REQUIRED ACTION 1 ::
Answer these questions from the article on rural provider recruitment at GRH, one line each:
(a) According to the 2015 Merritt Hawkins study, what share of final-year medical residents are interested in a community with a census between 10K and 25K?
(b) Who is the President and CEO quoted in the article?
(c) In Union County, how many additional full-time jobs are created locally for every 10 full-time jobs at GRH?
REQUIRED ACTION 2 :: What three things does the article on rural provider recruitment at GRH say providers are surprised to find GRH has to offer them?
REQUIRED ACTION 3 ::
Does each statement agree with the article on rural provider recruitment at GRH? Answer yes or no for each and quote the words from the article that decide it.
(a) The Merritt Hawkins study of final-year medical residents was conducted in 2015.
(b) The American Medical Association study found that one patient care physician supports an additional 10 jobs for their community.
(c) The article says rural medicine suits everyone.

EXTRACTED TEXT ::
---

We have a saying here at GRH that rural medicine is not for the faint of heart. It’s a different kind of practice that involves relationship building with patients, co-workers and community. To hear what some of our current providers have to say on about practicing rural medicine, check out our provider recruitment video posted under careers on our website. Rural medicine is not for everyone; but for a select few, it’s everything. Those select few are who we are looking for — and they are not easy to find.
After spending many years and thousands of dollars in obtaining their degrees, most newly trained providers are looking to stay in more urban areas where they’ve been working and living during residency. In fact, a 2015 study conducted by Merritt Hawkins, the nation’s leading physician search firm, shows less than two percent of final-year medical residents are interested in a community with a census between 10K and 25K. That less than two percent are being courted by hundreds of hospitals and health systems every single month during a severe national healthcare worker shortage.
Taking all of that under consideration, GRH has done phenomenally well in provider recruitment across specialty and primary care. It takes tenacity, creativity and a belief on our part that we have the best of everything life has to offer right here in Northeast Oregon. We’ve used a more personal, one-on-one approach to find and reach out to those looking to settle in a family-friendly community. If we are successful in bringing those new providers here for a site visit, our chances are greatly improved in signing them.
“They always surprised at how atypical we are as a Critical Access Hospital when they see firsthand all GRH has to offer them with regards to tools, facilities and resources. As one of our doctor’s likes to say, we fight above our weight class here. Providers want to not only keep their skills, but expand them. And they like to keep busy,” says President and CEO Jeremy Davis.
Successfully retaining these new providers also has a profound impact on the economic health of the entire community. A few years ago, the American Medical Association conducted a national study to estimate the total economic impact by patient care physicians. That report found that — on a national average — one patient care physician supports an additional 14 jobs for their community. We also know that here in Union County, for every 10 full-time jobs at GRH, an additional six full-time jobs are created locally.
The bottom line is that supporting your local hospital and local providers benefits all of us, not just GRH. Once we get them here, we need our community’s support to keep them here. Keeping them here takes all of us to welcome them, keep them busy; while making them and their families feel they are part of our community. They want your business, and GRH strives to earn that business by providing the best health care experience possible.

---

SUPPLIED INFORMATION ::
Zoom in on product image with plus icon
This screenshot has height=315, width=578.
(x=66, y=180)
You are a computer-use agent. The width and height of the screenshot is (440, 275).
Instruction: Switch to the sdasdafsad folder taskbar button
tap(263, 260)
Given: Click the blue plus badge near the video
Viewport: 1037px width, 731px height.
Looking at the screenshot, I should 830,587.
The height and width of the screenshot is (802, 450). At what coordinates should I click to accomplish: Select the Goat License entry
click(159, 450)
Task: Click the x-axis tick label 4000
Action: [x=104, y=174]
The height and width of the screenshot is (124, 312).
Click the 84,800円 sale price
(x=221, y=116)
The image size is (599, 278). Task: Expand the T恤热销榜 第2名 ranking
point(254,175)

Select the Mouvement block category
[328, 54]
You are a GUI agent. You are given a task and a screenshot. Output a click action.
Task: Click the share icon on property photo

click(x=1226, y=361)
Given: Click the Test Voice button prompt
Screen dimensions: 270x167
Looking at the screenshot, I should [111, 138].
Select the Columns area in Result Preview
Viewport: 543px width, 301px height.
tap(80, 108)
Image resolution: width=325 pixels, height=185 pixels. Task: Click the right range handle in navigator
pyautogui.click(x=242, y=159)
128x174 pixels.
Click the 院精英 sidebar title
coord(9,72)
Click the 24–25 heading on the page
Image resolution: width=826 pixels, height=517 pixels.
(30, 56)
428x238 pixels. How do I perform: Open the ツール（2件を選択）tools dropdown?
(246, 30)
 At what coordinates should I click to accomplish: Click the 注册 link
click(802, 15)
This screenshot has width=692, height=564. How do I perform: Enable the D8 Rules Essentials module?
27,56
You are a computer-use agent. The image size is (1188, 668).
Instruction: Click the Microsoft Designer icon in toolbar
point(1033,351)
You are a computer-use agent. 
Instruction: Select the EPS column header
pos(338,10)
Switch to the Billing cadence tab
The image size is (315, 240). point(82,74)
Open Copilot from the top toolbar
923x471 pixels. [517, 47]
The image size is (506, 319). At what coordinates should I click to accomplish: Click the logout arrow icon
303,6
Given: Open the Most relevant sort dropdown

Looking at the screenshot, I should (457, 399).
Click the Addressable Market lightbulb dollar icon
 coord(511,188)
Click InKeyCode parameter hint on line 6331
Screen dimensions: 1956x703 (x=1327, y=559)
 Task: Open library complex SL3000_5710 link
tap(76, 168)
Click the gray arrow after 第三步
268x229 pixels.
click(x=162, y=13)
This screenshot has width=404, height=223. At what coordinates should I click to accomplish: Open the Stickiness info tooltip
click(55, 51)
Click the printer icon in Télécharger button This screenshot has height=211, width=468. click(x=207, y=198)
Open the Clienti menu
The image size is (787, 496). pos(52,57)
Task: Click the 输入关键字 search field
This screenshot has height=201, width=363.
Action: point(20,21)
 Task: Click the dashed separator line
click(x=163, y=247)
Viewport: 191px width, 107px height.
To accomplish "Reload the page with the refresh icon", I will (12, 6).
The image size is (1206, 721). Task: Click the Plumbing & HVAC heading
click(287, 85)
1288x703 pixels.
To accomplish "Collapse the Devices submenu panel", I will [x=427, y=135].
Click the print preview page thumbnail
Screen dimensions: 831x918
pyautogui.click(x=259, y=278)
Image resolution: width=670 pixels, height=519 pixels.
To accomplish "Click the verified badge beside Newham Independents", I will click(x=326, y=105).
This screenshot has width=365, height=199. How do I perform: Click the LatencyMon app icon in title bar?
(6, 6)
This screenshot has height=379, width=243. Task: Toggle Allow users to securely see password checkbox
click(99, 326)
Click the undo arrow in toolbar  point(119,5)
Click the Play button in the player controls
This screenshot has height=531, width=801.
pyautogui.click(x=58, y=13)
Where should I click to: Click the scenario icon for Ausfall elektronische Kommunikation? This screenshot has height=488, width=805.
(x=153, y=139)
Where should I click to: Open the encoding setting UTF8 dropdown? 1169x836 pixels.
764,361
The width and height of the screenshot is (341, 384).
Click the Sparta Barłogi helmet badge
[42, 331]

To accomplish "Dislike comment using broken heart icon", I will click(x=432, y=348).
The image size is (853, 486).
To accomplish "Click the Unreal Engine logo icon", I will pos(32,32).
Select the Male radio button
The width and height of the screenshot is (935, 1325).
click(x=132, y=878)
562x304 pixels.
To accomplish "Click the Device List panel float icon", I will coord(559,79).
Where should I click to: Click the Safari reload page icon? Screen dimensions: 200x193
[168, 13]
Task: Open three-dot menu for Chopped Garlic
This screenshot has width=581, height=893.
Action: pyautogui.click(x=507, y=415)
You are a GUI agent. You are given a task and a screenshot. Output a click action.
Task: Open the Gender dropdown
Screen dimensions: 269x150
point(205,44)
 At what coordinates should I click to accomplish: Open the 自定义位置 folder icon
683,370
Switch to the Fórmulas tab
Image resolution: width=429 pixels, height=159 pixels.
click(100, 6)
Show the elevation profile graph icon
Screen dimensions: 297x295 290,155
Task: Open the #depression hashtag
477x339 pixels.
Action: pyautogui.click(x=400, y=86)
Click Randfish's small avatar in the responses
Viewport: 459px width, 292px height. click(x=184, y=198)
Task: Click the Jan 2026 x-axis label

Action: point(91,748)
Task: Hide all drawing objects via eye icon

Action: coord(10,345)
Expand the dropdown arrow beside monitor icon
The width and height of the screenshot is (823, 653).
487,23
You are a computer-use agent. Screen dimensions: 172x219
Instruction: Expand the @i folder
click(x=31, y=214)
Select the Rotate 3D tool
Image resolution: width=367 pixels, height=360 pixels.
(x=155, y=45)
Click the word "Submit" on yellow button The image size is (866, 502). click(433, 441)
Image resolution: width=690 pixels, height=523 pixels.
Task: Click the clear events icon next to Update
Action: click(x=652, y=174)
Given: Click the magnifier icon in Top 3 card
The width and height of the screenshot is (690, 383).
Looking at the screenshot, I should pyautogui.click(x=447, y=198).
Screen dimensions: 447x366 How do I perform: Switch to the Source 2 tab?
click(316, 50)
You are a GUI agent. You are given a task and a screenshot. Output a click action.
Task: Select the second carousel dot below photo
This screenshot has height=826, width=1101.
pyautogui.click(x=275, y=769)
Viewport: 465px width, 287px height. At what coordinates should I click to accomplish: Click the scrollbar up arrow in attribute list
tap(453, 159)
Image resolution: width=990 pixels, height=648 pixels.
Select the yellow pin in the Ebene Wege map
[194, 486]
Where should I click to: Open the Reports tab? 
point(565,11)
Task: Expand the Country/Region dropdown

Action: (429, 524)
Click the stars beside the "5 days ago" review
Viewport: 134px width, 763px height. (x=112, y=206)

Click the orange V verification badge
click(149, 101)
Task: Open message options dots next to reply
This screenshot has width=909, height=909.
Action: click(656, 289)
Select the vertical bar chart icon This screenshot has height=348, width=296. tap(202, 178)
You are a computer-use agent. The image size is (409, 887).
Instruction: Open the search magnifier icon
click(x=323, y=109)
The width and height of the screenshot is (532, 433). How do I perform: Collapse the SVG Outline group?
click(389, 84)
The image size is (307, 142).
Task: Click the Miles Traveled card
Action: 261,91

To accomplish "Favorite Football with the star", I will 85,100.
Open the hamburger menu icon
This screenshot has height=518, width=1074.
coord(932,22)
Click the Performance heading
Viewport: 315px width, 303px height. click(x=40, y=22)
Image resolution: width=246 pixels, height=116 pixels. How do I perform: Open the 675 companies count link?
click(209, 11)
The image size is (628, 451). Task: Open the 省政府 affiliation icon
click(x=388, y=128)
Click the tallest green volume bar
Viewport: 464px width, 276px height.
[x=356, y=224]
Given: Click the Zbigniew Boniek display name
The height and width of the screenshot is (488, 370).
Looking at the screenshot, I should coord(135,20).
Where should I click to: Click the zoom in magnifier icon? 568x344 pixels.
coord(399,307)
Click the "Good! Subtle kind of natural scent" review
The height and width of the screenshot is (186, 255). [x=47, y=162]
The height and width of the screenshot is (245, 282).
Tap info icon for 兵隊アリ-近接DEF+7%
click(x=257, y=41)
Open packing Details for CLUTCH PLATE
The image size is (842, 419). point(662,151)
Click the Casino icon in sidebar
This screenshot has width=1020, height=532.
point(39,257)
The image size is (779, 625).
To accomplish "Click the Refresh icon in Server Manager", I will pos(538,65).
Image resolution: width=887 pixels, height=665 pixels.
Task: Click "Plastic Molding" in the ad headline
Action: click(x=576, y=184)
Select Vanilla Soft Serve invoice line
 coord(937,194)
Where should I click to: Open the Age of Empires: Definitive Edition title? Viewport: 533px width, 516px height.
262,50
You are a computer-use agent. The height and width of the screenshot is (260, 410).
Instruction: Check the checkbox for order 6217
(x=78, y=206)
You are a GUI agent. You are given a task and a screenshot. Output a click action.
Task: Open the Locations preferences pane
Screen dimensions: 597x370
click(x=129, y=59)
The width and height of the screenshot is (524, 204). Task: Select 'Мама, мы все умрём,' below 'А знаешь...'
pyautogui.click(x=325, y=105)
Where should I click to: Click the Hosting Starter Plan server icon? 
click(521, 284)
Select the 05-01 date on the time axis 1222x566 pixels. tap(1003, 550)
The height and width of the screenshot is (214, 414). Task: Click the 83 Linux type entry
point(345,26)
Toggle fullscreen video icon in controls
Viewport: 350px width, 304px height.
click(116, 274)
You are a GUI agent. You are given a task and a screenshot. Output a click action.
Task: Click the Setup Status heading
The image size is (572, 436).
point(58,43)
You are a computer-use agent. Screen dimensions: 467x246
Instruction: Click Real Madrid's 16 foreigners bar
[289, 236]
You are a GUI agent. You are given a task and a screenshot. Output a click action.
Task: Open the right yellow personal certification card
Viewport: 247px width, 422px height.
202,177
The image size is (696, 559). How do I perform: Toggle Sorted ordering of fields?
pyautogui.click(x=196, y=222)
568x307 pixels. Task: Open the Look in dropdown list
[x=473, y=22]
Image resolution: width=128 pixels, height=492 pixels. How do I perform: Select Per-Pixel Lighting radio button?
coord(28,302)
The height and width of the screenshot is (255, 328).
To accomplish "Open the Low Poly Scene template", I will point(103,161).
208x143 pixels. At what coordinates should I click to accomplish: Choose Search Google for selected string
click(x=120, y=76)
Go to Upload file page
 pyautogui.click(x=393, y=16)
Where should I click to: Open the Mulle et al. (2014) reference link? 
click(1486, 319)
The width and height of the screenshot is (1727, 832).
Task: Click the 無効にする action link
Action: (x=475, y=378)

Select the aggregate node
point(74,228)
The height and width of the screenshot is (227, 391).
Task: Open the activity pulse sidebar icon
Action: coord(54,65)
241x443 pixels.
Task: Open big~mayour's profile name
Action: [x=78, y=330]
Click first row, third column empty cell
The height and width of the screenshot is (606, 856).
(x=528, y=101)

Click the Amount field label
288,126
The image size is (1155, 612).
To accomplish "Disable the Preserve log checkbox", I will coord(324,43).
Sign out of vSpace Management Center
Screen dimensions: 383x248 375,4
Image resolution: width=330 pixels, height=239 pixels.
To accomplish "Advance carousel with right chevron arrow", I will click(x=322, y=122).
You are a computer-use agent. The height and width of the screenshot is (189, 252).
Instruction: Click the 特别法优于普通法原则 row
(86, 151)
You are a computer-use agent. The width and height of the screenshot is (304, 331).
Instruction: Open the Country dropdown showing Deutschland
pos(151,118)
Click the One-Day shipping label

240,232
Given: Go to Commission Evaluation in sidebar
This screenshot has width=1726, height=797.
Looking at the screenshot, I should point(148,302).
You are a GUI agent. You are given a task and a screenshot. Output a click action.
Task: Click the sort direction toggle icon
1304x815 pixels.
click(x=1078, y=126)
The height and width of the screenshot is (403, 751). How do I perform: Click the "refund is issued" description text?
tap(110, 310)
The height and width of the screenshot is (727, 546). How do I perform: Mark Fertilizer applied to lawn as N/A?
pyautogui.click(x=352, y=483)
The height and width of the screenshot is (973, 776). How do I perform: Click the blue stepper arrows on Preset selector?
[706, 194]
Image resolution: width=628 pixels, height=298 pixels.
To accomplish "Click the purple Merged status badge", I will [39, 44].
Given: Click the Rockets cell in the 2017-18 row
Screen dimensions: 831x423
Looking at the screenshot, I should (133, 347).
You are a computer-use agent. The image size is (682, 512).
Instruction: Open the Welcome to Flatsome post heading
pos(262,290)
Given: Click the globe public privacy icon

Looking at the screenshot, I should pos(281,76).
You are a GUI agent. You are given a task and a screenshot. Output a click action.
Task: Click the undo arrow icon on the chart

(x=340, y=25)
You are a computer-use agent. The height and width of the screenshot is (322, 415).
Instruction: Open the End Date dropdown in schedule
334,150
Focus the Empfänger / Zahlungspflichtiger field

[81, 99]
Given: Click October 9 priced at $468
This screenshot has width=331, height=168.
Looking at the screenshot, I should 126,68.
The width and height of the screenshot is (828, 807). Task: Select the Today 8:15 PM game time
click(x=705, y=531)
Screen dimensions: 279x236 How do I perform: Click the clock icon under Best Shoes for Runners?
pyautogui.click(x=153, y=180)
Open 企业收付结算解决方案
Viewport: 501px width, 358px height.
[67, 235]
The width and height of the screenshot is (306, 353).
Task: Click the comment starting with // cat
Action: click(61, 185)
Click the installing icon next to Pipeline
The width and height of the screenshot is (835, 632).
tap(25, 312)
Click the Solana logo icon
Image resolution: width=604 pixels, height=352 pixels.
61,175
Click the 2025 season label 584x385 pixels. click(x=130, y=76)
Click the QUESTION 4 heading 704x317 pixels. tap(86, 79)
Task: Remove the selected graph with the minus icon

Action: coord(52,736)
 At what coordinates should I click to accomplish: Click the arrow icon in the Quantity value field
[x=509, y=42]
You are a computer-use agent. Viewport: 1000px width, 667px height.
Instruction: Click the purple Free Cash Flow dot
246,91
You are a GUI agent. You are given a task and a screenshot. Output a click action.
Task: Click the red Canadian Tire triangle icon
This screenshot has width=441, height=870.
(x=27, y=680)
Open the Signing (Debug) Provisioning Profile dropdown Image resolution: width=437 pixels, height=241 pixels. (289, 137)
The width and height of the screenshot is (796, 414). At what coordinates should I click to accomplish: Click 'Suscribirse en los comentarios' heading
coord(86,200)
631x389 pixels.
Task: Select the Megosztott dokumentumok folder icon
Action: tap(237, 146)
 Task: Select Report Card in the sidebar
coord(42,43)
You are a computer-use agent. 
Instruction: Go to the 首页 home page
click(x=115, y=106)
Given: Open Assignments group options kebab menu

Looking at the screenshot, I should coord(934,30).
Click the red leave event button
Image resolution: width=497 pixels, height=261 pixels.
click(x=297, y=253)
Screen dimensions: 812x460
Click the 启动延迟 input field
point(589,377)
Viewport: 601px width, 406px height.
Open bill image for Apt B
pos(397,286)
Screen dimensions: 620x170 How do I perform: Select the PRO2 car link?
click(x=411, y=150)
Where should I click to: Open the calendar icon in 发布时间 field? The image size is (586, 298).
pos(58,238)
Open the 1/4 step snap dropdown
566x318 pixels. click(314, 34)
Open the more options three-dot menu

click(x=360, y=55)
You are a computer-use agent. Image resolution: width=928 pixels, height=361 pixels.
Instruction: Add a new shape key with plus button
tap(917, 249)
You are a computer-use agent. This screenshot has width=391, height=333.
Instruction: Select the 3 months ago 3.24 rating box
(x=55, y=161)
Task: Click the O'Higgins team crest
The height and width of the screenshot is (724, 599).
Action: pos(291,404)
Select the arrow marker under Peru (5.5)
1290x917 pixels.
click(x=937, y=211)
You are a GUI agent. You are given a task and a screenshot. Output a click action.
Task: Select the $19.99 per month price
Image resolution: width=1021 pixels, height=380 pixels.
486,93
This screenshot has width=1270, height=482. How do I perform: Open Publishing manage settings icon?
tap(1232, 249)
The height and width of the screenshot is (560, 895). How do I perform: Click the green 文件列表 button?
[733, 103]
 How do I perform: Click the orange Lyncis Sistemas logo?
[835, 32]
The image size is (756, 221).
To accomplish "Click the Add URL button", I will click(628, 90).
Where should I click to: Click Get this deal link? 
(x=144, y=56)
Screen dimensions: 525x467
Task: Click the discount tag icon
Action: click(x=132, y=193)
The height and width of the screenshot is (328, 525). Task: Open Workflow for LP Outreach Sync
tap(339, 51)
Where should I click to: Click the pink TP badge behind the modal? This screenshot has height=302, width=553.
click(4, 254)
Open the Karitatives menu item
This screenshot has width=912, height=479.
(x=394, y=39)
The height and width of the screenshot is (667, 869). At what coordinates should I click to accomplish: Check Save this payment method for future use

---

PROBLEM SOLUTION 1 ::
(a) Less than two percent.
(b) Jeremy Davis.
(c) Six.

PROBLEM SOLUTION 2 ::
- Tools
- Facilities
- Resources

PROBLEM SOLUTION 3 ::
(a) Yes: "a 2015 study conducted by Merritt Hawkins"
(b) No: "one patient care physician supports an additional 14 jobs for their community"
(c) No: "Rural medicine is not for everyone"